Microarray construction. Microarrays were produced by Eurogentec S.A. (Belgium). A first series of PCR reactions was performed using gene-specific primers designed to amplify amplicons of 200 to 800 bp length from all ORFs of B. longum NCC2705 genome. Each forward primer carried at its 5’-terminus one of nine different 5’-sequence tags. Moreover, all reverse primers contained, in addition to gene-specific sequences, a unique common tag. These tags were used to perform a second round of PCR amplifications. These secondary PCR reactions were controlled by agarose gel electrophoresis and repeated if necessary. Finally, PCR products were purified using Millipore Multiscreen 96-wells filter plates, dried by evaporation and suspended in a suitable volume of 3 X SSC at a final concentration of 100-200 ng/µl prior to printing in duplicates onto CMT-GAPS II Corning glass slides.
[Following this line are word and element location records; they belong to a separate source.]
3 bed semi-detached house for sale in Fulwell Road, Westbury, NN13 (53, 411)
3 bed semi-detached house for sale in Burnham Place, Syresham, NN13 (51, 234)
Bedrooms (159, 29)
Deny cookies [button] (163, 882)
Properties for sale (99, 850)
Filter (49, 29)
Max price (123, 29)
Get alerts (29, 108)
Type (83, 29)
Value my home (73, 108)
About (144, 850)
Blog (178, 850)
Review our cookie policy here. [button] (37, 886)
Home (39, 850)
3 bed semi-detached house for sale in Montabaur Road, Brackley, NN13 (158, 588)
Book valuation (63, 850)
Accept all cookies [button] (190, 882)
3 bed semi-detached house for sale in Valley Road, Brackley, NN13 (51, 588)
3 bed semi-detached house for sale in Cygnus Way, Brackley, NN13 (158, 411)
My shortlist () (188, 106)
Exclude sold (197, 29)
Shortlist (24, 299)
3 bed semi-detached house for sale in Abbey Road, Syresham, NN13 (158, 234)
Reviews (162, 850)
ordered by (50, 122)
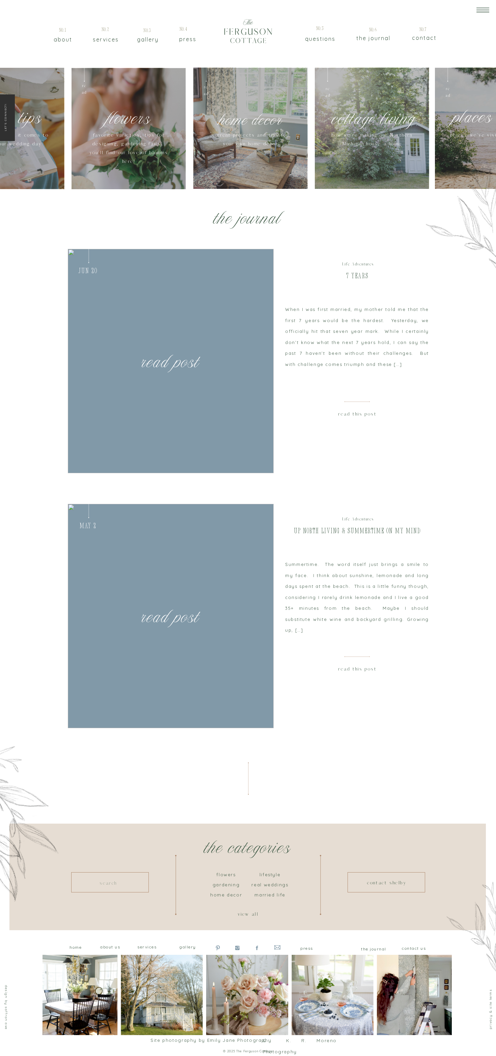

Microarray hybridization. For each hybridization 2 µg of total RNA were labeled together with 10 ng of spiked luciferase control mRNA (Promega; used as a control for data normalization) using the 3DNA Array 350RP Genisphere kit (Genisphere Inc., Hatfield, U.S.A), following the protocol provided by the supplier. Following hybridization, the array slides were scanned using a Scanarray 4000 machine (Packard Biochip Technologies).

Microarray data analysis. Data were extracted from the scanned images using the software Imagene 5.6 (Biodiscovery). The local average background was subtracted from the average signal values of each spot. Spots displaying low signal intensities in both Cy3 and Cy5 channels (i.e. less than three fold the average local background) were excluded; however spots displaying low signal intensities in only one channel were retained, if the signal in the other channel was at least fivefold higher than the corresponding average local background signal. In order to remove from the expression measures any systematic trends that arise from the microarray technology, a scaling within-array normalisation was performed on the log2-transformed ratios (M-values). The normalization consisted on bringing the log-ratios median to zero within each array. Within array M-values from spots duplicate were averaged. The outcomes of this pre-processing step are M-values from four hybridization experiments for each comparison (lactose versus glucose and lactose+glucose versus glucose), obtained from two technical replicates (hybridizations) with RNAs from two biological replicates (fermentations). For more confidence in the results, only genes with M-value from at least two independent hybridizations were taken into account in the analysis. For the statistical estimation of the differential expression we used an empirical Bayes method (2, 3) to shrink the gene-wise sample variances towards a common values and, in this way, we avoided the problem of classical t-statistic driven by outliers in case of limited number of replicates (1). This method is implemented in the software package LIMMA for the R computing environment (www.r-project.org). LIMMA is part of the bioconductor project (http://www.bioconductor.org). In order to limit the expected number of false positive results to 1, we fixed the significance level a to 1/no, where no is the number of genes with an expression value in at least two out of four hybridization repeats. Finally, genes were considered as differentially expressed if their absolute log2-transformed signal ratios were greater than 1 and their P-values smaller than a (~0.002).

References

1. Hatfield, G. W., S. P. Hung, and P. Baldi. 2003. Differential analysis of DNA microarray gene expression data. Mol.Microbiol. 47:871-877.

2. Lönnstedt, I. and T. P. Speed. 2002. Linear models and empirical Bayes methods for assessing differential expression in microarray experiments. Statistica Sinica 12:31-46.

3. Smyth, G. K. 2004. Linear models and empirical Bayes methods for assessing differential expression in microarray experiments. Statistical Applications in Genetics and Molecular Biology 3.